All that money the Bush administration spent, wasted, misappropriated, and, in the end, what did we get for those trillions? Well, we  got partial ownership of Iraq, full ownership of Afghanistan, and a growing ownership share in nuclear-armed, Taliban/al Qaida infested Pakistan.

Such a deal. Yet during all that no one at the WSJ predicted  Bush would "face a day of reckoning when Americans found out how much it all cost."

Obama's spending is also at historic highs. But there's "spending" and there's "spending." Governments, just as households, face two kinds of spending decisions: discretionary spending and capital-investment spending.

Discretionary spending satisfies the "I may not need it but I want it” reflex. Capital spending is money invested in things that promise to generate a return over time. Home improvements, are good example of household capital spending as they increase the value of a family's main asset, their home. That big screen TV, on the other hand, is discretionary spending.

The Bushies did very little capital investing and a whole lot of discretionary spending. For example:

Obama  is investing in education, because it's going to be educated, uneducated or mis-educated, children who will shape America's future. And  right now our schools are turning out an demonstrably inferior product.

Obama is investing in emerging technologies that hold the promise that someday will free us from the nut-hold of those smarmy phony Saudi "Princes." And, will begin the process of cleaning up the environment, before the environment decides to do the job herself  -- by getting rid of us.

Obama is restructuring the tax code, so that those who actually go to work, and actually provide services or real producing stuff real people really need, get to keep more of what they make.

That's the opposite of what the Bush administration did when they funneled tax breaks to those who already were doing just fine, thank you very much, while producing little more than paper, much of which has turned out to be so worthless you can't even pay anyone to take off our hands.

I won't belabor the point. But for the WSJ editors to posit that voters will soon be aghast at the cost of Obama's policies, couldn't go unnoticed. Because they sure didn't notice the ruinousness policies of the Bush administration when they could have, and when they should have.
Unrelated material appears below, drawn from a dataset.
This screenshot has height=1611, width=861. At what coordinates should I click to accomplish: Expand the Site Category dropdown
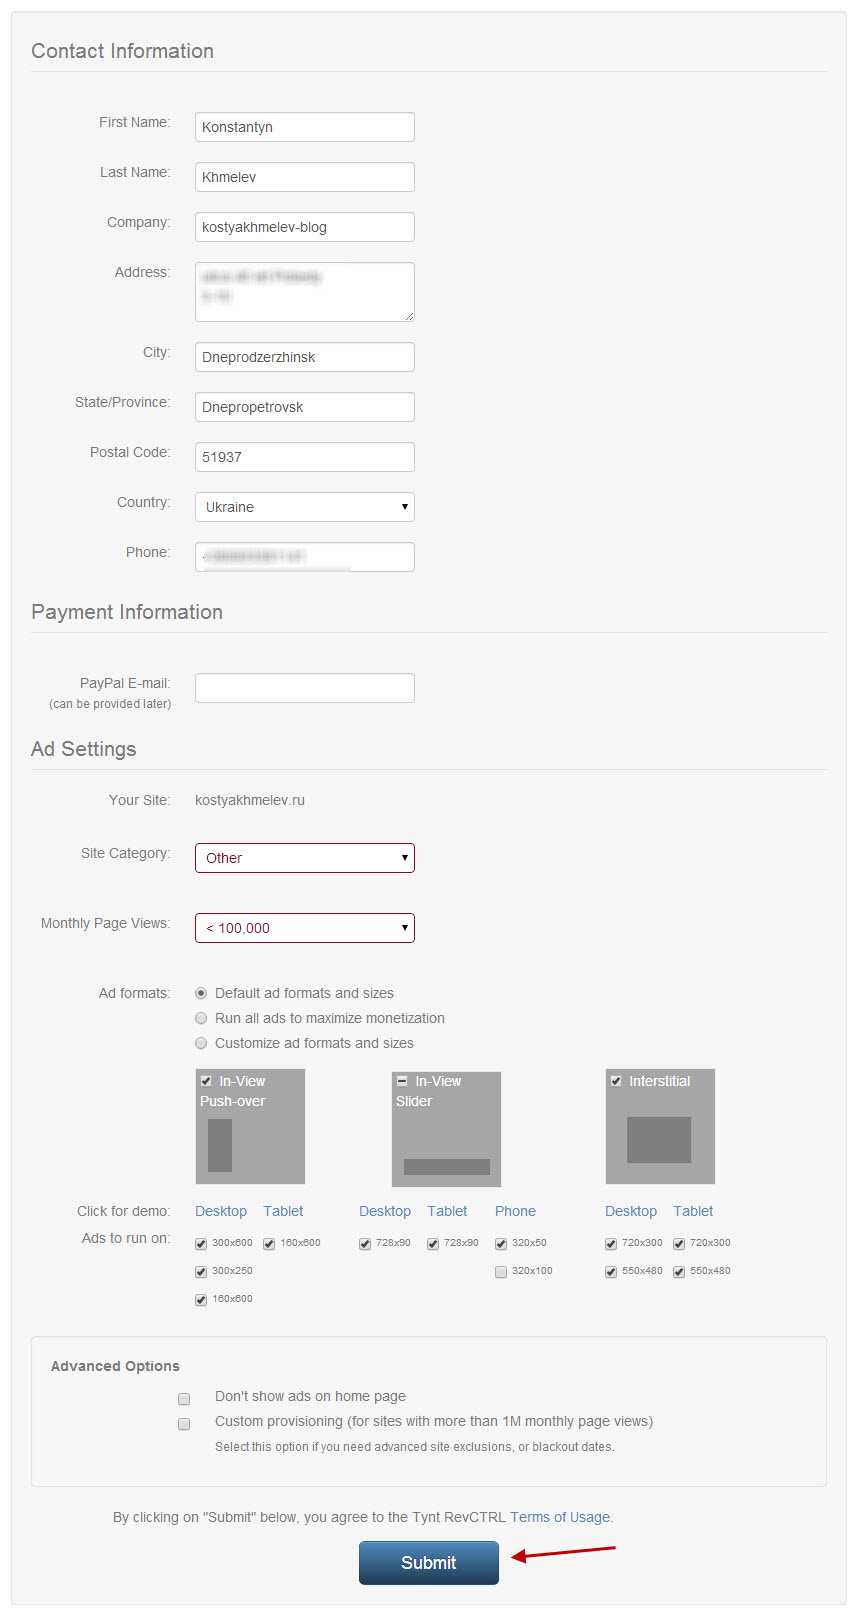tap(304, 858)
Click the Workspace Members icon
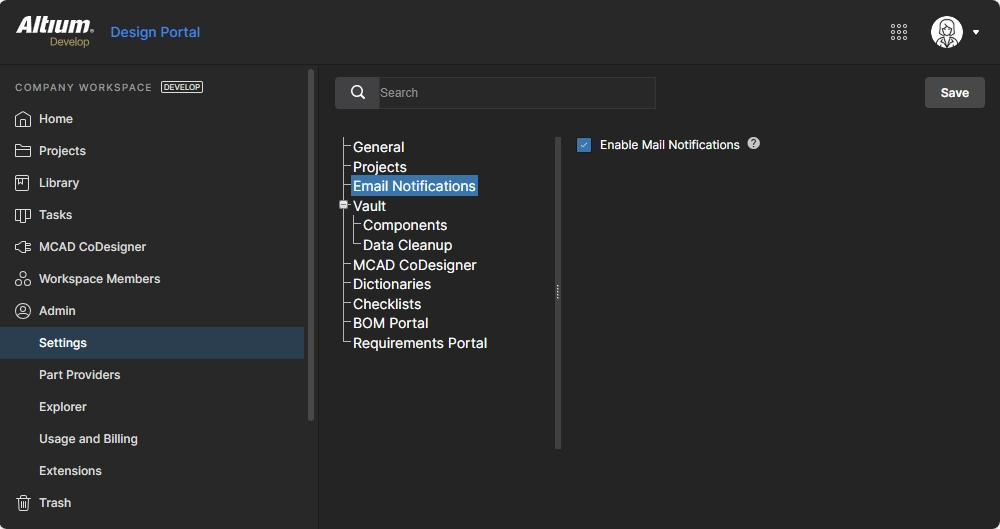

And finally, of all people on earth who should know the difference between out of control discretionary spending, and wise capital spending, it should be the guys and gals running the newspaper a friend of mine refers to as "capitalism's racing form."  

But of course, the do know the difference. But they are to mainstream American politics what the Taliban are to mainstream Islam: not just wrong, but crazy-wrong.